╭──

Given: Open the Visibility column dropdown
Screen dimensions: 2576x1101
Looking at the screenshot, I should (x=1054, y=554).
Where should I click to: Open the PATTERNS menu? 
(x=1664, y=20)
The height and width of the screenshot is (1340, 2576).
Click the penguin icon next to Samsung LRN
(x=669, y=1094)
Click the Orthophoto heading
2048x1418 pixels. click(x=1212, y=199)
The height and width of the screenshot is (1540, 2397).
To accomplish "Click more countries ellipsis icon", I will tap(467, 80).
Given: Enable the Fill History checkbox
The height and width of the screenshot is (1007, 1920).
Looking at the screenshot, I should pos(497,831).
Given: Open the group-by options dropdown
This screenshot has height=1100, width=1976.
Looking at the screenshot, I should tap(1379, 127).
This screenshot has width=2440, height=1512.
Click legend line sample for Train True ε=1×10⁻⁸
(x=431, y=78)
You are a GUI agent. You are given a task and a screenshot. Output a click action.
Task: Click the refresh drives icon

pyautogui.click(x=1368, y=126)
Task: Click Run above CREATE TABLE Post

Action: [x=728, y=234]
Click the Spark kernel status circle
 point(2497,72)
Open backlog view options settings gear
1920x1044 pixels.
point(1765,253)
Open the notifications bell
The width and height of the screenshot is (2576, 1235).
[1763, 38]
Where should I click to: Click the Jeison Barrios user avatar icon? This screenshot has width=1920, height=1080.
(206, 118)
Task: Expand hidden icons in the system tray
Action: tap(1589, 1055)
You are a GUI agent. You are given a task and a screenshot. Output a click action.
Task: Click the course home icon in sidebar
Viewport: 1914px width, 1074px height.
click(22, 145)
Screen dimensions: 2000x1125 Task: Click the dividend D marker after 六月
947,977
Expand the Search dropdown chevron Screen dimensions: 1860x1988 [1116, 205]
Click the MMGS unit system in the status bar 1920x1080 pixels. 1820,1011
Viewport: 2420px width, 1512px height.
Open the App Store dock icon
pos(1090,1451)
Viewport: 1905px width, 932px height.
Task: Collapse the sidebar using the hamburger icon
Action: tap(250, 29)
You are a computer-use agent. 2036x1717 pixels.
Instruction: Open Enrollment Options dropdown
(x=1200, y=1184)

╰──

■ What you have to do:
Keeping each word as given, write out the material above.

■ Written solution:
Given: Open the Visibility column dropdown
Screen dimensions: 2576x1101
Looking at the screenshot, I should (x=1054, y=554).
Where should I click to: Open the PATTERNS menu? 
(x=1664, y=20)
The height and width of the screenshot is (1340, 2576).
Click the penguin icon next to Samsung LRN
(x=669, y=1094)
Click the Orthophoto heading
2048x1418 pixels. click(x=1212, y=199)
The height and width of the screenshot is (1540, 2397).
To accomplish "Click more countries ellipsis icon", I will tap(467, 80).
Given: Enable the Fill History checkbox
The height and width of the screenshot is (1007, 1920).
Looking at the screenshot, I should pos(497,831).
Given: Open the group-by options dropdown
This screenshot has height=1100, width=1976.
Looking at the screenshot, I should tap(1379, 127).
This screenshot has width=2440, height=1512.
Click legend line sample for Train True ε=1×10⁻⁸
(x=431, y=78)
You are a GUI agent. You are given a task and a screenshot. Output a click action.
Task: Click the refresh drives icon

pyautogui.click(x=1368, y=126)
Task: Click Run above CREATE TABLE Post

Action: [x=728, y=234]
Click the Spark kernel status circle
 point(2497,72)
Open backlog view options settings gear
1920x1044 pixels.
point(1765,253)
Open the notifications bell
The width and height of the screenshot is (2576, 1235).
[1763, 38]
Where should I click to: Click the Jeison Barrios user avatar icon? This screenshot has width=1920, height=1080.
(206, 118)
Task: Expand hidden icons in the system tray
Action: tap(1589, 1055)
You are a GUI agent. You are given a task and a screenshot. Output a click action.
Task: Click the course home icon in sidebar
Viewport: 1914px width, 1074px height.
click(22, 145)
Screen dimensions: 2000x1125 Task: Click the dividend D marker after 六月
947,977
Expand the Search dropdown chevron Screen dimensions: 1860x1988 [1116, 205]
Click the MMGS unit system in the status bar 1920x1080 pixels. 1820,1011
Viewport: 2420px width, 1512px height.
Open the App Store dock icon
pos(1090,1451)
Viewport: 1905px width, 932px height.
Task: Collapse the sidebar using the hamburger icon
Action: tap(250, 29)
You are a computer-use agent. 2036x1717 pixels.
Instruction: Open Enrollment Options dropdown
(x=1200, y=1184)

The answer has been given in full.